The majority never quite decides whether the White Book is a regulation, although its statement that no "formally promulgated regulations” require UMTA to provide an arbitral forum apparently gives some weight to UMTA’s decision not to propose the White Book for notice and comment. For the reasons stated above, that fact is not entitled to weight here.
. UMTA considered alternative versions of the Disputes Clause in connection with a separate rulemaking dealing with specifications for a different line of buses. See Transbus Procurement Requirements at 1-20 (1976), J.A. at 269. However, the rationale quoted in the text was the one UMTA supplied for including the Disputes Clause in the White Book.

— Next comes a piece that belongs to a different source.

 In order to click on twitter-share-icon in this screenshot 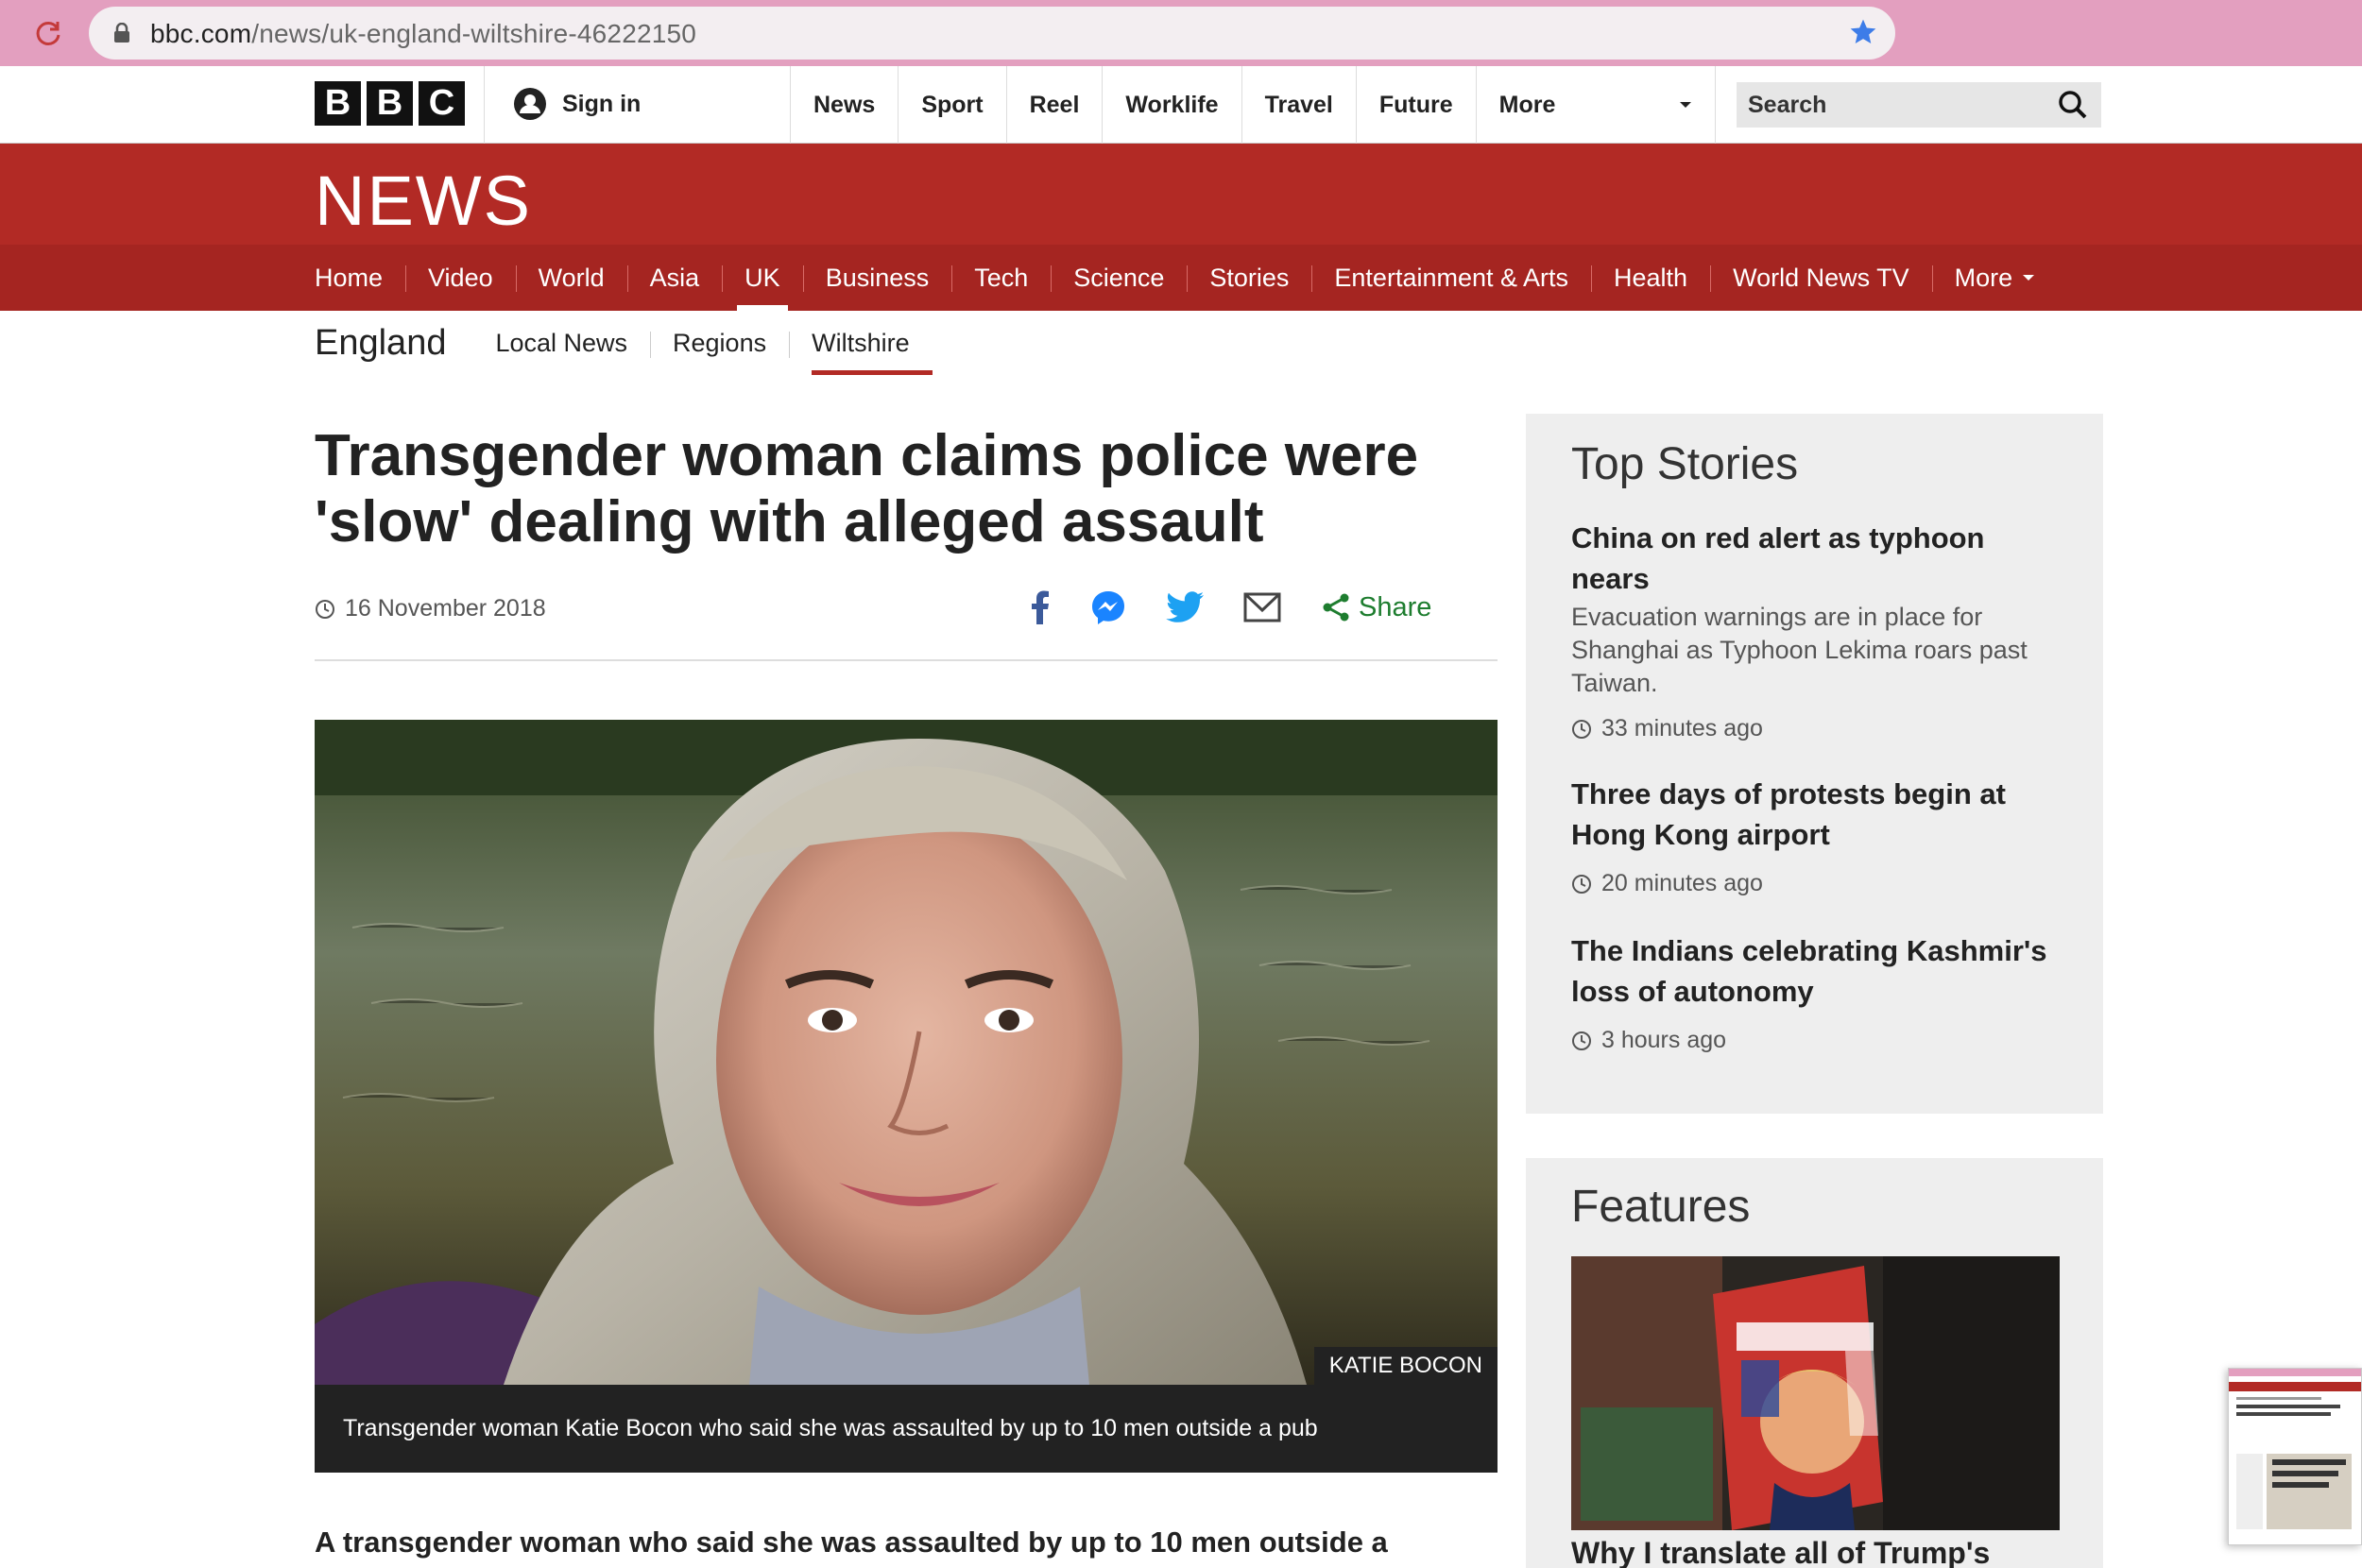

. The Wunderlich Act, ch. 199, 68 Stat. 81 (1954) (codified at 41 U.S.C. §§ 321-322), provides for judicial review of certain administrative decisions in contracts disputes to which the United States is a party to determine only if the decision "is fradulent [sic] or capricious or arbitrary or so grossly erroneous as necessarily to imply bad faith, or is not supported by substantial evidence," id. § 1, or if the decision is erroneous on “a question of law,” id. § 2. The Disputes Clause provides that these same standards are to govern judicial review of administrative decisions under the clause. See supra at p. 340.
. UMTA argues strenuously that the Disputes Clause should not be enforced against it because it is not equipped to provide the full adjudicatory hearing Grumman has requested, but UMTA’s willingness to decide federal issues de novo casts considerable doubt on its argument.
. The majority finds support for UMTA’s position in a separate provision of the contract between UMTA and CRTA, titled “No Government Obligations to Third Parties." See Maj.Op. at 346. This paragraph does not appear in the White Book, although a somewhat similar statement appears in a document called the "External Operating Manual,” which is cited in the White Book. See id. at 346. But as the majority acknowledges, these statements are simply general denials that the government has any obligations or liabilities to those who contract with the recipients of federal grants. See id. at 346. They are most naturally read to mean that the federal government has no derivative liability for the contractual and legal duties of the grant recipient. In my judgment, these highly general statements cannot reasonably be read to modify the federal government’s independently assumed and specifically described responsibilities under the Disputes Clause.